We were lied to at Chinese school a lot. Thank you to AG and QY for their contributions. If you guys have any other funny tales, please send them to me! I really do get a kick out of them. Here are some of my favorite yellow lies:
Beethoven, after overhearing a self-deprecating blind girl struggling to play his Pathétique Sonata, attempted to comfort her by obnoxiously improvising at the piano for her. This improvisation was shortly thereafter transcribed and became the famous Moonlight Sonata. As we all know, Beethoven is historically known for being a kind and compassionate individual, and we ought to emulate his behavior if we are to achieve similar greatness.
Pimples are a curses laid upon mankind for wasting rice. When eating a bowl of rice at an East Asian household, leaving uneaten grains of rice is not only a disrespect to the host who served the rice, the cooks who steamed it, and the farmers who worked to provide it, but also to nine petty little deities who inhabit each rice grain. This disrespect manifests physically in the next life as facial blemishes. I am currently being punished for my past incarnation’s negligence.

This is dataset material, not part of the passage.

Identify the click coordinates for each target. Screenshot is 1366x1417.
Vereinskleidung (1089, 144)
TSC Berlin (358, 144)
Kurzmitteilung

The biggest lie of all is that scallion pancakes are the precursor to Italian pizza. Marco Polo, during his travels to the Middle Kingdom in the 13th century, fell in love with the scallion pancake and attempted to recreate it upon returning to Italy. He failed miserably. Questions of historicity aside, I do understand the appeal of claiming something as delicious as pizza to be your invention. Scallion pancakes are also appealing visually, olfactorily and gustatorily as a culinary art object, everything congee is not. And unlike the other tales, there’s no patronizing moralizing element. This recipe goes out to my buddy-boi, Marco Polo. Cheers.
The (Scallion Pan)cake is a Lie!
makes one cringey, dated pop culture reference and four flatbreads
2 cups all-purpose flour, and extra for dusting
0.5-0.75 cup hot water
4-6 scallions, finely chopped
2 tbsp red chili flakes
0.25 cup vegetable or other neutral oil
1 tbsp salt
1. Add hot water slowly to the flour and combine. Knead for 5-10 minutes until smooth. I haven’t had an instance where I didn’t need to adjust the water to flour ratio. If the dough is too sticky to knead, add more flour. If you find yourself getting tired kneading the dough, loosen it up by adding more water. Cover and let rest for 20 minutes.
2. During this time, heat oil to its smoking point. Combine chili flakes and finely-chopped scallion in a heat-proof bowl. Pour hot oil directly over mixture. It will sizzle and release an intense aroma. This is a cooking method called 油泼 (yóu pō, “oil pour”) from my dad’s province, Shaanxi, usually served over hand-pulled noodles. It is not traditional in scallion pancake recipes, but I think it lends an interesting bite. Cool for a few minutes, like most pieces of ambient contemporary classical music.
3. Divide dough into four equal pieces. Roll out dough pieces until thin enough to be translucent, approximately 12 inches in diameter.
4. Spread a quarter of the scallions, chili and hot oil mixture and 0.25 tbsp salt on one side of each piece of dough. I guess this kind of looks like a pizza?
5. Roll up each pizza into a log, and then the log into a cinammon bun. Here’s a helpful diagram, since I’m awful at giving instructions.
6. Spiral facing up, roll each cinammon bun into a circular flatbread around 8 inches in diameter.
7. Lightly oil a frying pan, and pan-fry until crispy on both sides.